Task directions:
Return the rows below verbatim, from the line containing "At what coordinates should I click to accomplish: Jump" through the line containing "(1642, 563)", both ends included.

-- Entries start --

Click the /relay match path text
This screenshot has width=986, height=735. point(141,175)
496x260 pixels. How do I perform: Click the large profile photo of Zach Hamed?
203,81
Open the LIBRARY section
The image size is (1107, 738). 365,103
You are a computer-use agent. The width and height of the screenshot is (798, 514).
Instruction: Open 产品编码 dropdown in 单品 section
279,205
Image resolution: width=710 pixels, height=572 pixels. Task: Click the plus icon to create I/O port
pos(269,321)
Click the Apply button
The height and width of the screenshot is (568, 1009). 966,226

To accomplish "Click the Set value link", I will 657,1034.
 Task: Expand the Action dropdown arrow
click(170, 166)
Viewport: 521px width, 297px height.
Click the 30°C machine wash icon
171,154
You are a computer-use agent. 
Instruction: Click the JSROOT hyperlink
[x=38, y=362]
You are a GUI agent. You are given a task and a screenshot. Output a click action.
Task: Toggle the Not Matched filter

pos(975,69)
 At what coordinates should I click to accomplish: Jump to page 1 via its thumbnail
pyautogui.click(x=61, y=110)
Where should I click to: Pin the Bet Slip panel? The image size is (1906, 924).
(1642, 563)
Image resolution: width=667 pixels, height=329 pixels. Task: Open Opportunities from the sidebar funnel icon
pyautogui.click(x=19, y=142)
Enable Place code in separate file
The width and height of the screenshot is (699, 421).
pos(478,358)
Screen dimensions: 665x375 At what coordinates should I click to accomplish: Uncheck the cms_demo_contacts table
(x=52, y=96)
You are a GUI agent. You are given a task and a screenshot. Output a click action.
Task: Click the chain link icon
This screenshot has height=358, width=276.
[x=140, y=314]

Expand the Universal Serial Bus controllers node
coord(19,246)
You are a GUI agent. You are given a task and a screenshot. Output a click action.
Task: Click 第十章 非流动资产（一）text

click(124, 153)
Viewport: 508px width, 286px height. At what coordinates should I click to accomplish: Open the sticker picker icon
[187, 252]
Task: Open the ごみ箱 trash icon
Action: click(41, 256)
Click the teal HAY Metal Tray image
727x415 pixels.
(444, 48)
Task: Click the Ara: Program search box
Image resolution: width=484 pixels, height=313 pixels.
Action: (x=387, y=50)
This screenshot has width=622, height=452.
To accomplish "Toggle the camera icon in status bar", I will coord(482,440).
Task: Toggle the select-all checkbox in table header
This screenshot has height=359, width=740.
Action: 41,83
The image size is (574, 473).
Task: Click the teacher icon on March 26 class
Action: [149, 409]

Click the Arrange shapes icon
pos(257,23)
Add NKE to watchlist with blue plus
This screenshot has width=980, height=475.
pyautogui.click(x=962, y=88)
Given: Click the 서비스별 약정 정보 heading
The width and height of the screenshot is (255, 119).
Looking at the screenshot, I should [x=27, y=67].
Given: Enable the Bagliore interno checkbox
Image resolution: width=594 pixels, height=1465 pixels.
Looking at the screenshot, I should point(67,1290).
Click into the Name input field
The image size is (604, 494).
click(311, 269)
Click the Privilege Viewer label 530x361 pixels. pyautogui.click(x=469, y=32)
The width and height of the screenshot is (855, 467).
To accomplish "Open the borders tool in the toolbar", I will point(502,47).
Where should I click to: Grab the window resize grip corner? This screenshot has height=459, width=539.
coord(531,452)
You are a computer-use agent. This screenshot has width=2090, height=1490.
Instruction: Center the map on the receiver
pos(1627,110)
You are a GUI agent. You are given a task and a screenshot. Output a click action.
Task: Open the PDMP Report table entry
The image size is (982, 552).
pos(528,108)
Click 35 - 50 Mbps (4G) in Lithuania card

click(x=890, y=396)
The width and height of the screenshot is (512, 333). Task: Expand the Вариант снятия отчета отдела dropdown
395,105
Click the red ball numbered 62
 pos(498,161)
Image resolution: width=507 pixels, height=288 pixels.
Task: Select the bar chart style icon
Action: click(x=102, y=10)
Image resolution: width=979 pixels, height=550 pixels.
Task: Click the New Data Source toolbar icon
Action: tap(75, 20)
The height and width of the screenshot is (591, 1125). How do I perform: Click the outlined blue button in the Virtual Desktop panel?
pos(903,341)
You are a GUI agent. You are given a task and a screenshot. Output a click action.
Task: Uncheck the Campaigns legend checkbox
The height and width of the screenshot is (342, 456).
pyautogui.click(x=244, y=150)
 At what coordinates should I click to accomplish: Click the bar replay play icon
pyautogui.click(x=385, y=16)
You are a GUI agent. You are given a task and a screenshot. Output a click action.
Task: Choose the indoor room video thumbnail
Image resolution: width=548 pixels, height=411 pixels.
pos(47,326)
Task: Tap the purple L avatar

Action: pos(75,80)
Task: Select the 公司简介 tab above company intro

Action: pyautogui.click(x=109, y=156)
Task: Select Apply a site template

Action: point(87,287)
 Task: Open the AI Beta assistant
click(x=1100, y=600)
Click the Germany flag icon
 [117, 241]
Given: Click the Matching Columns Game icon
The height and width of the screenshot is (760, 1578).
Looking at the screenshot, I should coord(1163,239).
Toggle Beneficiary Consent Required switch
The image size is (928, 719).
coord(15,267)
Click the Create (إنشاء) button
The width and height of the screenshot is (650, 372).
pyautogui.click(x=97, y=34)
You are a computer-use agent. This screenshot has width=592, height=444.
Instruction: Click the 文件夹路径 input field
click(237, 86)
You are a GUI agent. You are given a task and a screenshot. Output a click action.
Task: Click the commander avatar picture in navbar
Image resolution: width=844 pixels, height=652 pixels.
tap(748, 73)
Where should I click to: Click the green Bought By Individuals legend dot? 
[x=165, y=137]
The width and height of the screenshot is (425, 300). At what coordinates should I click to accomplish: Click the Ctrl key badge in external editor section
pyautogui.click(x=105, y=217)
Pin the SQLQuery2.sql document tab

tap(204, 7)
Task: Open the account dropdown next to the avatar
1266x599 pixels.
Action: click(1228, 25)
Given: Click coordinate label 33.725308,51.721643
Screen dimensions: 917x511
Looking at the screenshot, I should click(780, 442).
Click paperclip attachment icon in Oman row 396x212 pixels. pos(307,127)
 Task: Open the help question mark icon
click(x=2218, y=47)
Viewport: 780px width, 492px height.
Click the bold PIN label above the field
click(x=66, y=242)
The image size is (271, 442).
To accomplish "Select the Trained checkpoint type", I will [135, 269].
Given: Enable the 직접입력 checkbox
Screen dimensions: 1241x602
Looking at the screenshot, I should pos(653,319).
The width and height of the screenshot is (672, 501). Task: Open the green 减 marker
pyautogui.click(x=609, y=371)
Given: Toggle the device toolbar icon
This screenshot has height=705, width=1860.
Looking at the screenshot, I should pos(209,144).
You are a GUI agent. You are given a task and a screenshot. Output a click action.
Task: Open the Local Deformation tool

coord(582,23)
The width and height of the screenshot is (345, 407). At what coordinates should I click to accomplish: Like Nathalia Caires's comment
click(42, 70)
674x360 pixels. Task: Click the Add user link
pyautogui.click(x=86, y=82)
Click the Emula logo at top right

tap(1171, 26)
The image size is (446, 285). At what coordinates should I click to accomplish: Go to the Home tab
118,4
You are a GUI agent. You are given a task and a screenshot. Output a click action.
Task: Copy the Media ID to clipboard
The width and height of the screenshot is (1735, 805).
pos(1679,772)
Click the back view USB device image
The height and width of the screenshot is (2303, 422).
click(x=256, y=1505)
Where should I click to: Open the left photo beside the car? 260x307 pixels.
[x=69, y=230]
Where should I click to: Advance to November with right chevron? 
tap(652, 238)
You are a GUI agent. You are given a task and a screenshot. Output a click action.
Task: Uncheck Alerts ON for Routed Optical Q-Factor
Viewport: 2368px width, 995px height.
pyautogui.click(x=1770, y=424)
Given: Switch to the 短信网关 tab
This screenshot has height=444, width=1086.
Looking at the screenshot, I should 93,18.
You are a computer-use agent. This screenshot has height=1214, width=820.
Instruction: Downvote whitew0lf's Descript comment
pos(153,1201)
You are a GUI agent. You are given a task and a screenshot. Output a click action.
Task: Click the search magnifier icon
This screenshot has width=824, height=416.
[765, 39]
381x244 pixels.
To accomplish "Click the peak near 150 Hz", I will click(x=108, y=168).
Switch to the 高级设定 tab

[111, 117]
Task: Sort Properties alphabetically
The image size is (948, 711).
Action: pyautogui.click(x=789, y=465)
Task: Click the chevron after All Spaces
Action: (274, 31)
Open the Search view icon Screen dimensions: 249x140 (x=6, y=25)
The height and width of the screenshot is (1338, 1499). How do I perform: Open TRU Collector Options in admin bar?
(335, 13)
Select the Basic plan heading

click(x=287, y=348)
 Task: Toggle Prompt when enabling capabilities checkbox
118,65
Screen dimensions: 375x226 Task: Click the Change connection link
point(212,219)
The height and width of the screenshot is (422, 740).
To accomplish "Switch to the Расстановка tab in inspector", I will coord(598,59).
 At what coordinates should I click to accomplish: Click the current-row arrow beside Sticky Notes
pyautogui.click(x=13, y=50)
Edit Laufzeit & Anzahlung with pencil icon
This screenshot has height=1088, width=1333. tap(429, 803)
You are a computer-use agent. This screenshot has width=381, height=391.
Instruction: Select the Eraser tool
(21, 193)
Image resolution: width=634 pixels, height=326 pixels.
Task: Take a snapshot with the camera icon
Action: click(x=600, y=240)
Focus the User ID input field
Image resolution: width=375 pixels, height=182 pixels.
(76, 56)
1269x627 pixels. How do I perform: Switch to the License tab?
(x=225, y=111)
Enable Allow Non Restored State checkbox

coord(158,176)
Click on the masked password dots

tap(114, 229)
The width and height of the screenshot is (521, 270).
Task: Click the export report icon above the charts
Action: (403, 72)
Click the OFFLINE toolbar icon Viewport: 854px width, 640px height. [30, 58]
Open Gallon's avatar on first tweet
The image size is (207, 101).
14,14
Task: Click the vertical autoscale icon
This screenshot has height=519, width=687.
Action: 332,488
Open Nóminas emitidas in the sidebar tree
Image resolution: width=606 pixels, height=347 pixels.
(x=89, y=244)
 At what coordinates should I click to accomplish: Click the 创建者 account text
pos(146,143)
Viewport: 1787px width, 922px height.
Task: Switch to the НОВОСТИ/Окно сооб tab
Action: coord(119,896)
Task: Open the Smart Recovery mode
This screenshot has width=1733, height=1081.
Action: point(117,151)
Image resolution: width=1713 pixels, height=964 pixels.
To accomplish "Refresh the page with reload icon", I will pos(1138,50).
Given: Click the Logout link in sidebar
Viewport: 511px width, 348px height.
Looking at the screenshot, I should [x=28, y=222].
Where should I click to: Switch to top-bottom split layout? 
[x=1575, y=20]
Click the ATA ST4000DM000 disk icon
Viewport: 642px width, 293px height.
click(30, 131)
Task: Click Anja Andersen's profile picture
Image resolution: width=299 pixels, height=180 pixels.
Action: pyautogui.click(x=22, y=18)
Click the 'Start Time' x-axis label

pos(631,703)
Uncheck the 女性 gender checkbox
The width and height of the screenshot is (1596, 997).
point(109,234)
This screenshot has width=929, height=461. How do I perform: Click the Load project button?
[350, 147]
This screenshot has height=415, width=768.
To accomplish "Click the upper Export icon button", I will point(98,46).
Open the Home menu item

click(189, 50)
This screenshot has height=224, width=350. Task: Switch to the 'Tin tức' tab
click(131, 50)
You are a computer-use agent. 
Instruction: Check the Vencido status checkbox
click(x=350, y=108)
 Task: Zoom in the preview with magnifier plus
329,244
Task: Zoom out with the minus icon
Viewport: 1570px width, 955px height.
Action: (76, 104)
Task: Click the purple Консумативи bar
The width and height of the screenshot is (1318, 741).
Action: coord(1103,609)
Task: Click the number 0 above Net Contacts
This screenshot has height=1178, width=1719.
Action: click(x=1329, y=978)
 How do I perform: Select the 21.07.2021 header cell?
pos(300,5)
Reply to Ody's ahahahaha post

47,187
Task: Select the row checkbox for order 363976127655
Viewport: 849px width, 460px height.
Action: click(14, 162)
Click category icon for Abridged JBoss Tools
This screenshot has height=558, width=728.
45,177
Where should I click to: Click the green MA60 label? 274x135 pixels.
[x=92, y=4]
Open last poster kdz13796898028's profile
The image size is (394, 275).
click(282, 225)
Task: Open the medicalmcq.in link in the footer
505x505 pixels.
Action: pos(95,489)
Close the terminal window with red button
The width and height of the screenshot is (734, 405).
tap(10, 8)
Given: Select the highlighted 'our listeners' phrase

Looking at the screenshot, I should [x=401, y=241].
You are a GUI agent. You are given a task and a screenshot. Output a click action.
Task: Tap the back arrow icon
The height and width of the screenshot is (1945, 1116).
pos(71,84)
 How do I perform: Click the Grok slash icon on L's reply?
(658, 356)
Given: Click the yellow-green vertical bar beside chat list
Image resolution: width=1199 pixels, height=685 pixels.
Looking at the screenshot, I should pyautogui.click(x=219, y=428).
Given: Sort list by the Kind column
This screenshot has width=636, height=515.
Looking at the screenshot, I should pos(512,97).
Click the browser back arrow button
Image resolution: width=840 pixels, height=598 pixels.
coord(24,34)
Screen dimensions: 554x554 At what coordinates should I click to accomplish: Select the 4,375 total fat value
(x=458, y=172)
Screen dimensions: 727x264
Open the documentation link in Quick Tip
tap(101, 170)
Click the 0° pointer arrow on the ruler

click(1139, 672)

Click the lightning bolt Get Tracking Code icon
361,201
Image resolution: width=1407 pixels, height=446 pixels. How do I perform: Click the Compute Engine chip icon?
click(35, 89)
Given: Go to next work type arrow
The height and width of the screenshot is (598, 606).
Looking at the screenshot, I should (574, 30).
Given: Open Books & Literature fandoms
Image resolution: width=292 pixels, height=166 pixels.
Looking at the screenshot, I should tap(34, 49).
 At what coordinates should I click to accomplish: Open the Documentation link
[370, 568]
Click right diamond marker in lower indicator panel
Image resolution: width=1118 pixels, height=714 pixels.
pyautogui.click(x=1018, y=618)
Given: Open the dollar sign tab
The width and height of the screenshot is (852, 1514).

-- Entries end --

Completed task:
 At what coordinates should I click to accomplish: Jump to page 1 via its thumbnail
pyautogui.click(x=61, y=110)
Where should I click to: Pin the Bet Slip panel? The image size is (1906, 924).
(1642, 563)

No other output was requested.